Treatment focuses on reducing ethanol-producing organisms, limiting fermentable carbohydrate availability, and supporting metabolic clearance. Antimicrobial strategies are individualized based on suspected organism type and culture data. For yeast-predominant cases, antifungal therapy (commonly azoles such as fluconazole) may be used; for bacterial contributions, antibiotics targeting the relevant microbiota may be considered. Because the gut ecosystem is complex, recurrence can occur when dysbiosis persists, so maintenance strategies may include dietary modification and, in selected cases, probiotic or microbiome-directed interventions. Dietary management often involves reducing rapidly fermentable carbohydrates to decrease substrate for fermentation, emphasizing controlled carbohydrate intake rather than total elimination. Patients may also benefit from coordinated care with gastroenterology, infectious disease, and addiction medicine or psychiatry to address safety, stigma, and functional impairment.

Prognosis depends on the underlying driver of dysbiosis and the patient’s response to therapy. Some individuals achieve sustained remission after targeted antimicrobial treatment plus dietary control, while others require prolonged or repeated courses, particularly if predisposing GI or metabolic conditions cannot be corrected. During episodes, safety precautions are important: driving or operating machinery should be avoided, and clinicians should document objective biochemical findings to prevent harmful misattribution to substance misuse.

Given the overlap with other disorders, a structured diagnostic pathway is essential.

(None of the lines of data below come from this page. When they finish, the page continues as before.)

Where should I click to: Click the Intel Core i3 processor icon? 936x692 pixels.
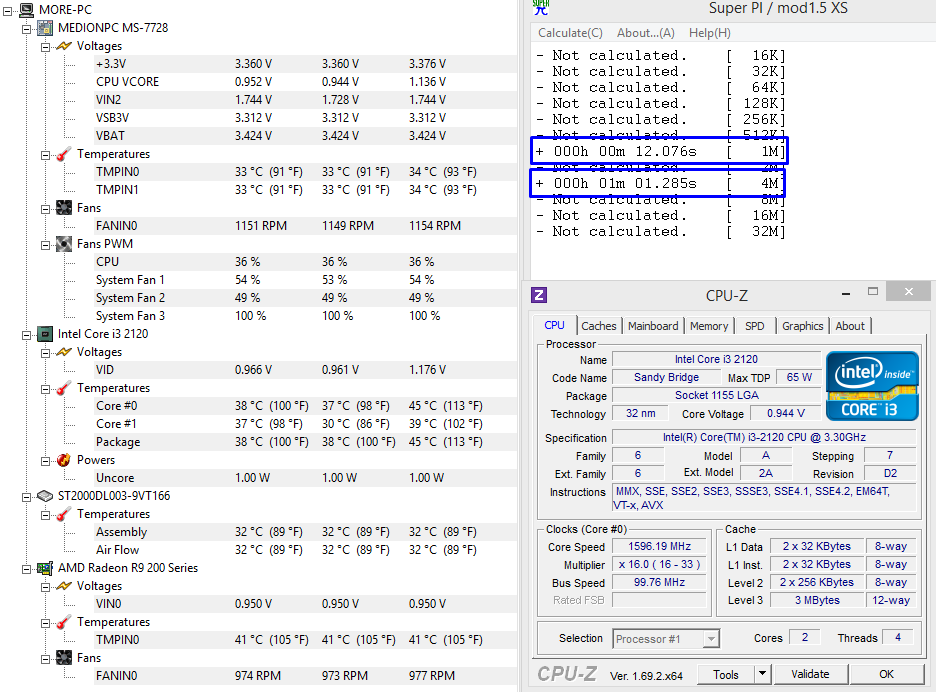coord(45,334)
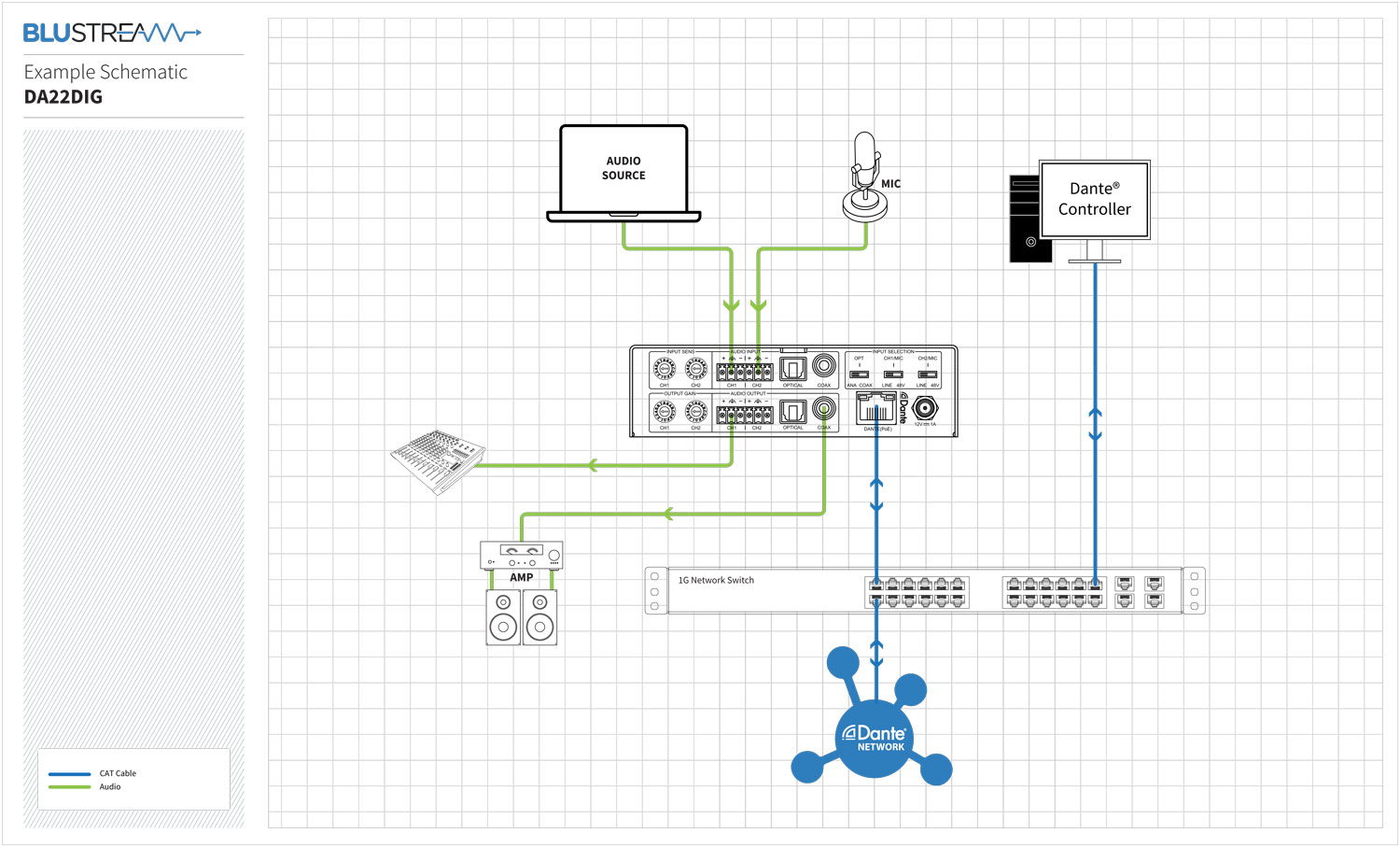Click the Input Sens CH1 dial
The height and width of the screenshot is (847, 1400).
point(665,369)
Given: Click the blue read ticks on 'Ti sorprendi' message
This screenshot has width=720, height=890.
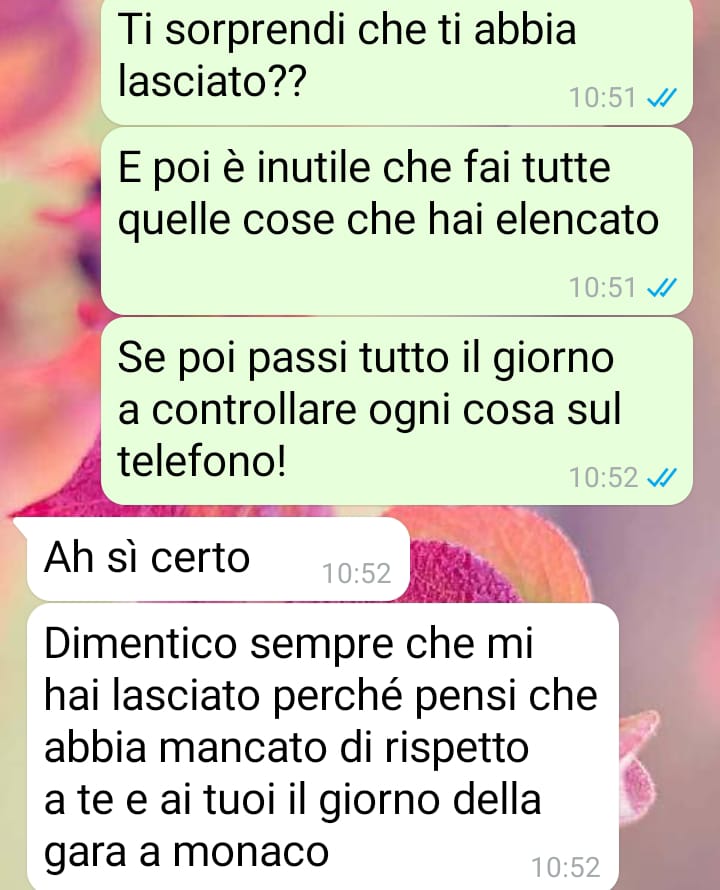Looking at the screenshot, I should [x=662, y=98].
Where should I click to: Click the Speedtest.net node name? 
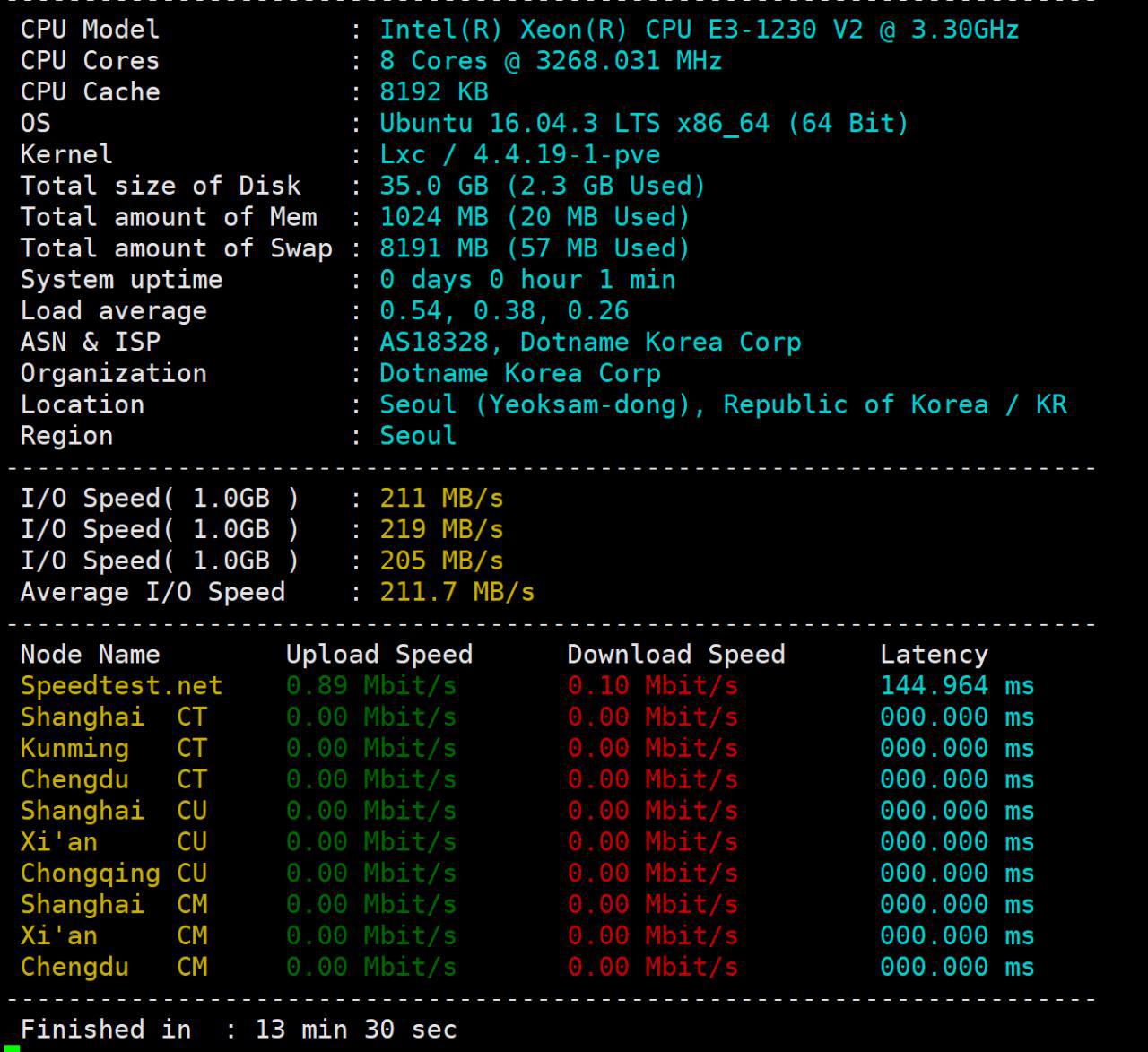pos(121,686)
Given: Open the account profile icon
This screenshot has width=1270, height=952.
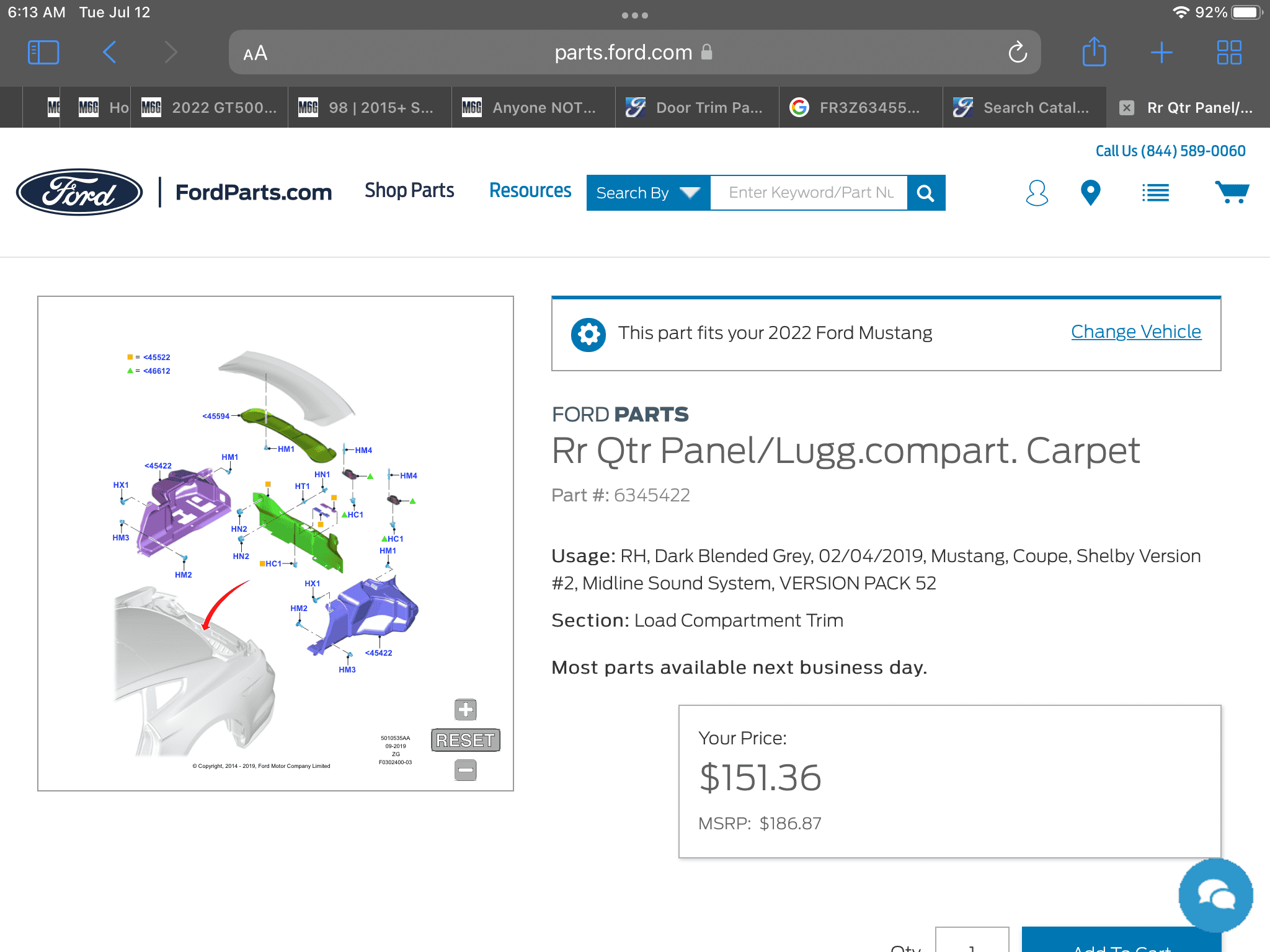Looking at the screenshot, I should (x=1037, y=193).
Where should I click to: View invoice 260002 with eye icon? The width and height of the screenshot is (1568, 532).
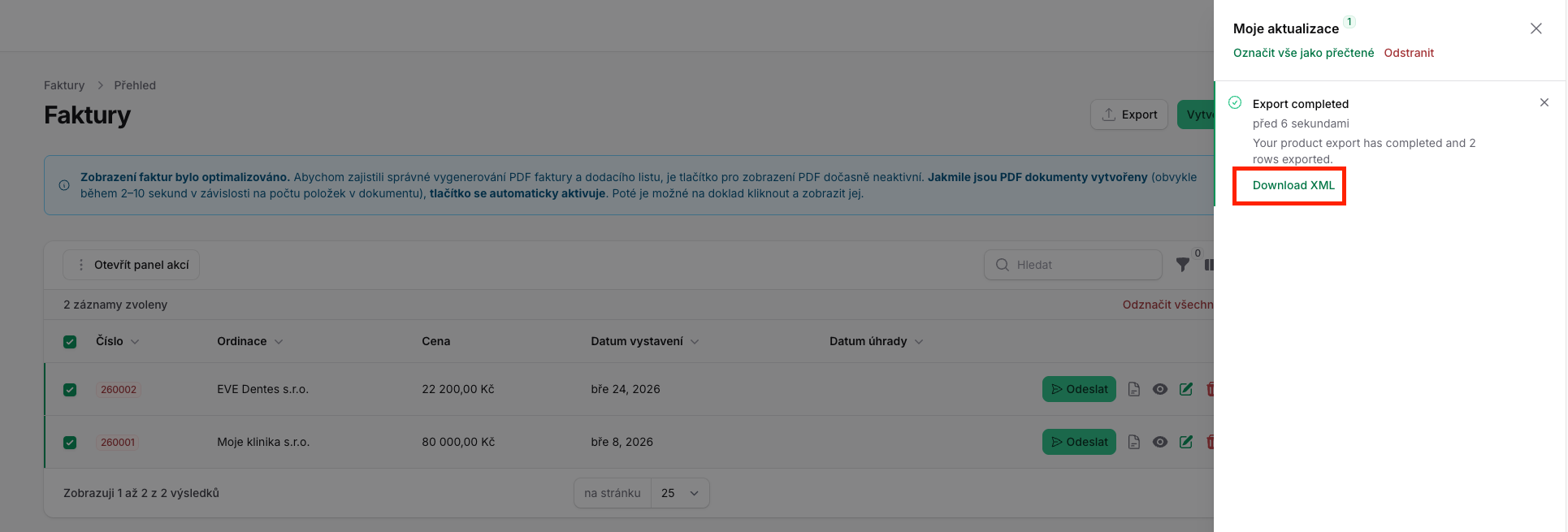(1160, 389)
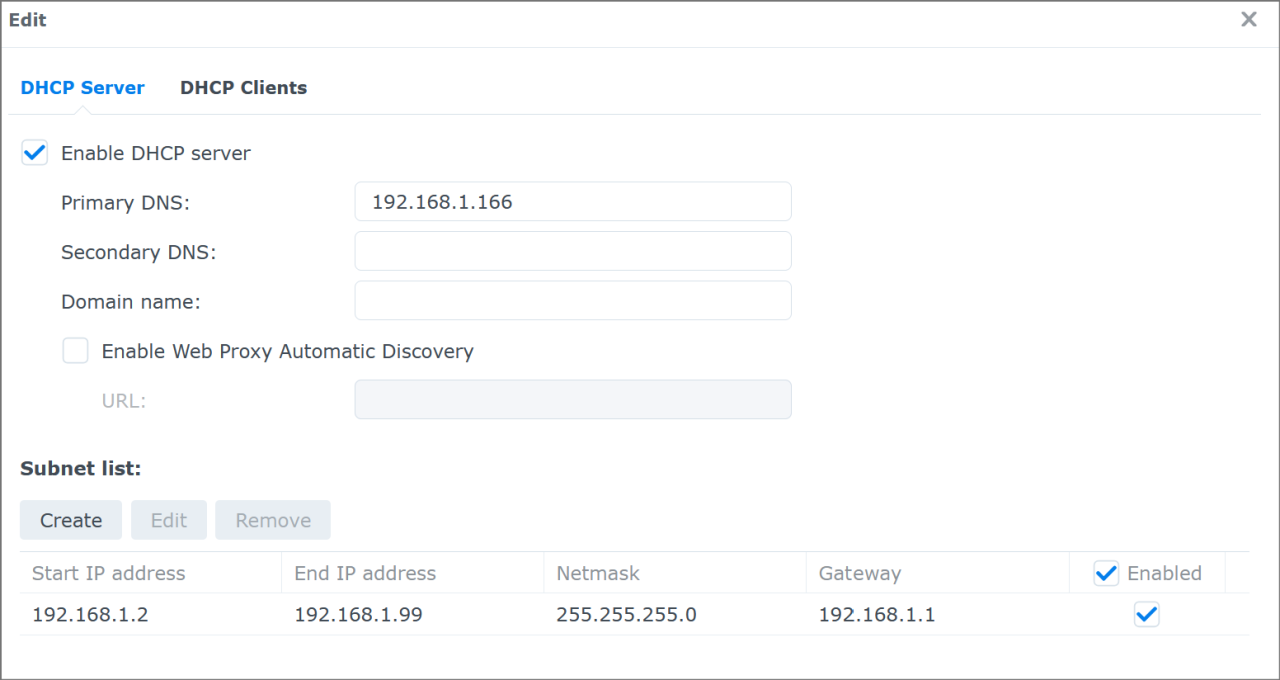Image resolution: width=1280 pixels, height=680 pixels.
Task: Click the Start IP address column header
Action: click(x=107, y=572)
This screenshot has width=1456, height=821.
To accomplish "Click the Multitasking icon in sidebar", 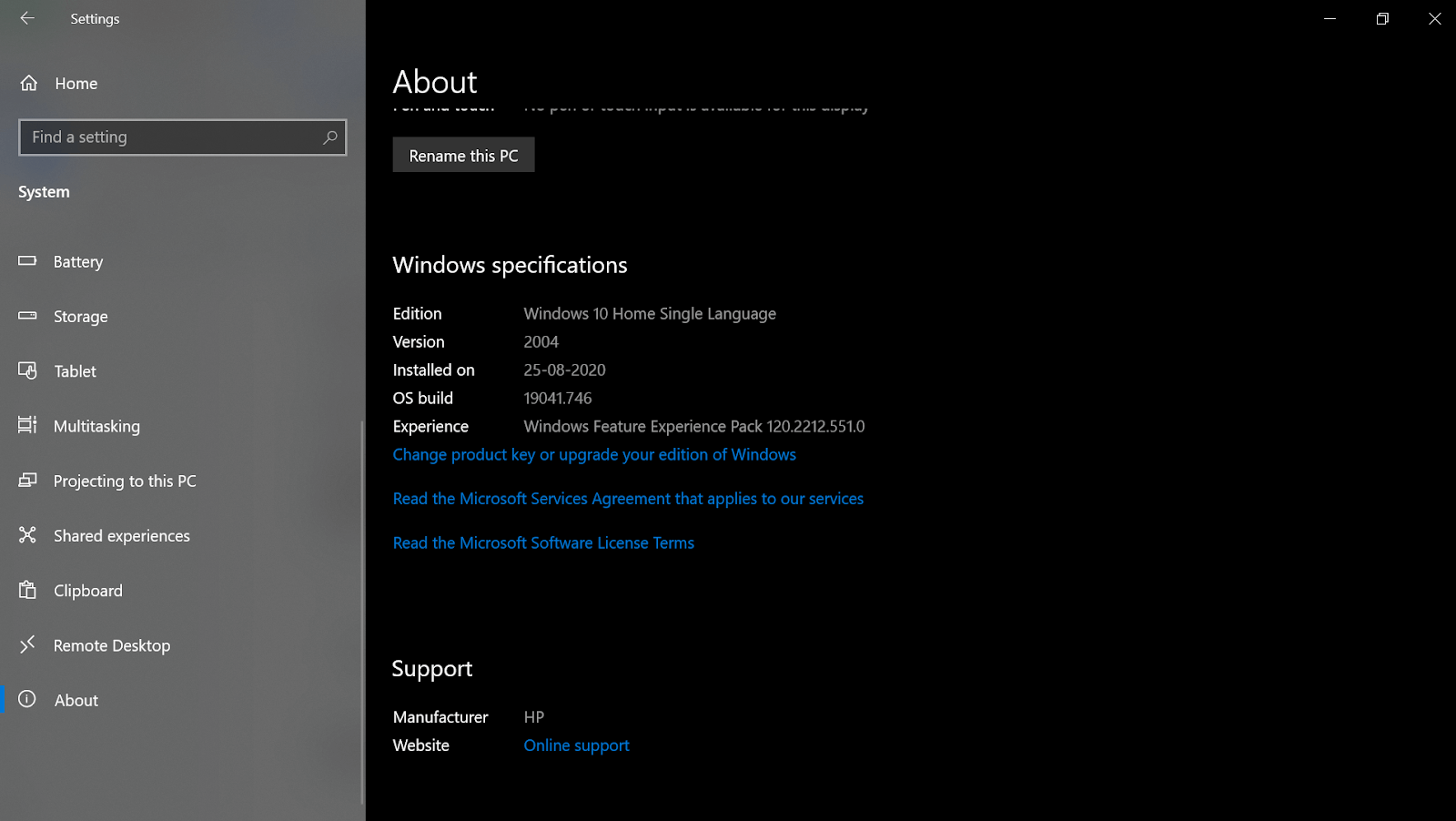I will coord(27,425).
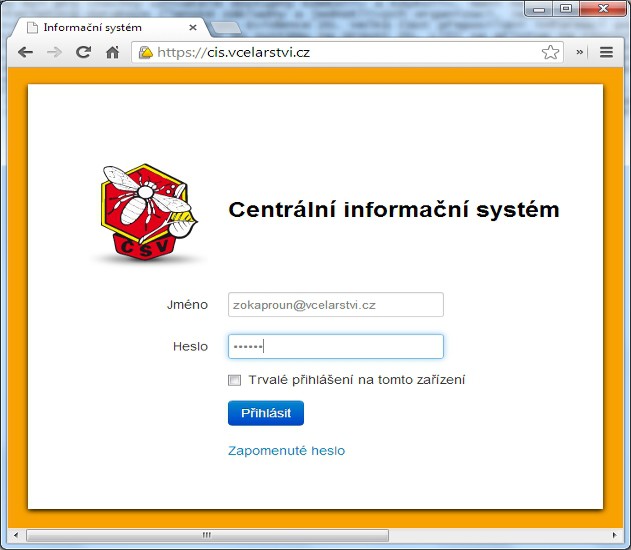Screen dimensions: 631x550
Task: Open a new tab beside the current tab
Action: click(x=225, y=27)
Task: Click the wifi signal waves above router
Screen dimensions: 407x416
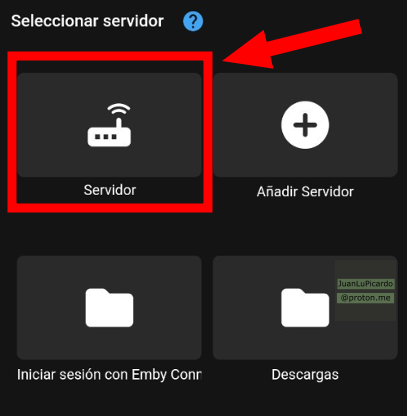Action: click(119, 109)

ABS is not the same as alcohol use disorder, although it can produce identical bedside signs. The distinction hinges on objective ethanol measurements tied to carbohydrate intake and absence of exogenous consumption. Emerging research continues to clarify the microbial ecology, host factors affecting fermentation and clearance, and the best microbiome-modulating strategies. For patients, timely recognition can reduce unnecessary legal and medical harm and enable targeted treatment to prevent recurrent intoxication-like events.